Young-Williams Animal Center Sees Increase in Dogs, Cats

Long-held attitudes towards animals and spaying and neutering probably lands more animals in the shelter than economic woes.

The Young-Williams Animal Center's Spay Shuttle has spayed or neutered 15,000 Knox County pets—without charge to the owners—since 2007. The number of happy reunions between lost pets and anxious owners has also been on the upswing since 2003, growing from 760 that year to 1,318 in 2008.

And yet, more than 17,000 dogs, cats, kittens, and puppies streamed through the center last year, an increase of around 450 over 2007—and 12,638 of them ended up being euthanized, even though most were healthy and adoptable.

Young-Williams executive director Tim Adams says it's difficult to pinpoint precisely which of several intertwined factors keep the number of animals taken into the center and/or euthanized steady or growing slightly even with the extensive Spay Shuttle efforts. "Loss of income, pets who haven't been spayed or neutered, animals that run at large or aren't microchipped—all that's feeding into why the numbers are where they are," he says. "It's not any one thing."

Young-Williams is the only accommodation for Knox County and city Animal Control captures and strays. Thirty percent of the animals coming in are owner surrenders, which is consistent with years past, but there are more animals being abandoned by financially strapped owners than in years past.

"Our job of picking up strays has increased about 5-7 percent in the span of the past 8-10 months," says Dave Head, director of Knox County Animal Control. "It just increases progressively as people get deeper into bad financial situations. People don't have the money, they're not being able to feed their dogs, so they're just leaving them in the house or trailer and departing, letting whoever owns the house—or us—worry about it."

But long-held attitudes towards animals and spaying and neutering probably lands more animals in the shelter than economic woes, says Adams. "Our main hurdle is there aren't enough people in our community spaying and neutering—and that's in all income ranges, across the board."

He recalls how Peter Marsh, nationally renowned for his animal-rights legislative campaigns, recently evaluated the Young-Williams program. "He told us that compared to New Hampshire, where he first started a neutering assistance program, our area was back in the 1970s," Adams says. "We fight a cultural mindset where lots of people think their dog won't be the same dog if they get it fixed, it won't hunt as well. They don't see that the dog will be healthier, and live longer, and be less likely to get certain cancers. They say they want to breed their animal, or they want their kids to see a litter born. But the reality is that 17,685 animals came through the center last year. We don't need to breed any more, we've got plenty."

The attitudes that promote cat overpopulation and abandonment are even more culturally ingrained, says Adams. "People consider cats more aloof, able to manage themselves. If they don't want a cat, they'll turn it loose thinking, ‘It'll be okay.'"
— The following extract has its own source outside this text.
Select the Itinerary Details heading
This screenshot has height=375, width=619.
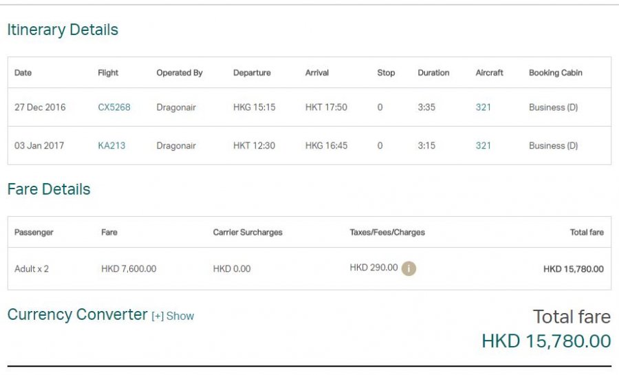click(x=63, y=30)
Many local pet owners have misguided reasons for surrendering their animals, too, says Adams. "One of the top reasons is ‘moving.' That one always amazes me, because every state I know of allows animals. Or they'll say, ‘We're having a baby.' The animals that we get in here—great, beautiful, gentle animals—because of that! But dogs deal with babies just fine, frankly, and so do cats."

Another factor in the heart-rending number of animals who are put to sleep by injection and then transported by city engineering truck to be buried at the landfill: lost pets whose owners don't—or don't know how to—follow up properly. "Only 10 percent of the strays here get reclaimed by their owners," says Adams. "You'd think a lot more would come to look for lost pets, but they don't. If you've lost a pet, you need to come here and look for it every other day. We're open seven days a week."

Once a pet's been gone overnight, take up a vigil at the center, says Adams. "The state hold time on a stray is three days, and if it has identification the state says we have to hold it five days," he says. "After that, we will assess to see if it's adoptable, or if it must be euthanized." Animals surrendered by their owners are eligible to be euthanized immediately.

Microchipping is also key. "It only takes a few minutes and costs $20 to have done here during ordinary hours," says Adams. "If we could get people to do all those things I'm talking about, we'd have to euthanize way less."